Un primo de mi madre tenía un bufete próspero en la ciudad,
hace muchos años me enviaron como joven pasante de abogado.
Encontré una habitación sencilla: una mesa, una cama, un espejo.
Y llegaba de noche cerrada,
que en alguna taberna del centro se había hecho tarde.
En el rellano la señora Manresa pasaba las horas cosiendo.
Pero aquel día parecía alterada, se acercó nerviosa y dijo:
“Disculpe, no sabe cómo odio venir a pedirle favores.
El inquilino del tercero este mediodía estaba como loco y ahora llamo y no responde…”
A la luz de un inmenso candelabro me abrí paso en la oscuridad,
avanzando entre sombras de muebles repasaba las habitaciones.
Oí unos perros que lloriqueaban, seguí la pista de los llantos
y, señores, como sabrán, me encontré un gran héroe romántico muerto en el comedor.
Y tenía una nota ridícula arrugada entre las manos
llena de dedos que jugaban con trenzas de puestas de sol y doncellas a lomos de caballos.
Poco después, el inspector apuntaba el contacto de un familiar,
un hermano que vivía en la costa, con quien celebraban los santos.
Le cerraron los dos ojos con ternura, lo taparon con una sábana blanca.
En silencio todo el mundo sorbía té verde que había calentado la maestra del cuarto.
Un cura rezó un Padre Nuestro con un hilo de voz, muerto de sueño,
al lado, nos reunimos los hombres para intentar sacar el cuerpo.
Y tirando de unos tobillos sin vida salí de aquel comedor.
La señora Manresa sufría “Por el amor de Dios, tengan cuidado con los golpes”.
En la calle la carroza esperaba, el cochero se distraía observando
a unos soldados de permiso que cantaban bajo la luz de las farolas.
Contamos hasta tres para hacer fuerza para subir el cadáver arriba.
Un viento frío heló el aire, un látigo chasqueando con pereza hizo arrancar a los caballos.
Y seguía con la nota ridícula arrugada entre las manos,
llena de gritos en el vacío, de deseos violentos,
de tormentas que entierran barcos dentro del mar.
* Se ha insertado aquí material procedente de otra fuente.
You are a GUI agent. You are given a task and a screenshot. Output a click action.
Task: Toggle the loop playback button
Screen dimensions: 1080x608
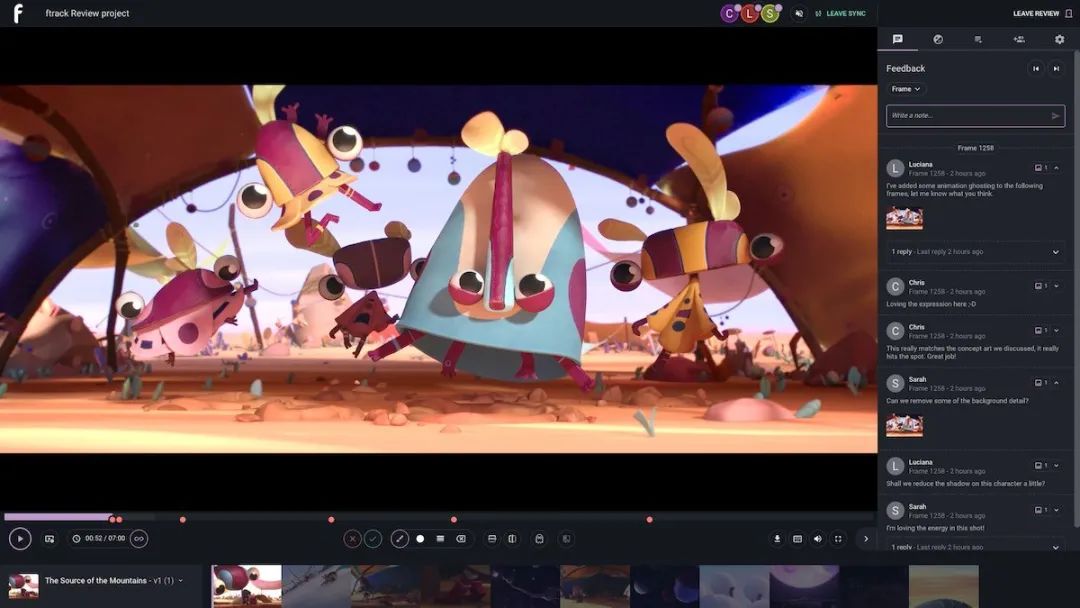139,539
Llena de mujeres riendo de ojos sanguinolentos
de belleza que no deja espacio para pensar.
Llena de musas heridas para siempre
por clavos oxidados en canciones de poetas vulgares.
Llena de saltos infinitos donde te esperan inmóviles,
por si quieres pasar, unos gimnastas de hielo.
Llena de bestias babosas a punto de enfrentarse
en combate desigual con los presos cristianos.
Llena de niños asustados que miran
si llegan los padres bajo la lluvia constante.
Llena de jóvenes erectos que se arriman
a chicas guapas engalanadas para el baile del Domingo de Ramos.
Llena de brazos que se alzan y paran un taxi
saliendo de cenas con amigos que se van.
Llena de "créeme, lo intento, pero a ratos
sospecho, morena, que esto no se parará jamás."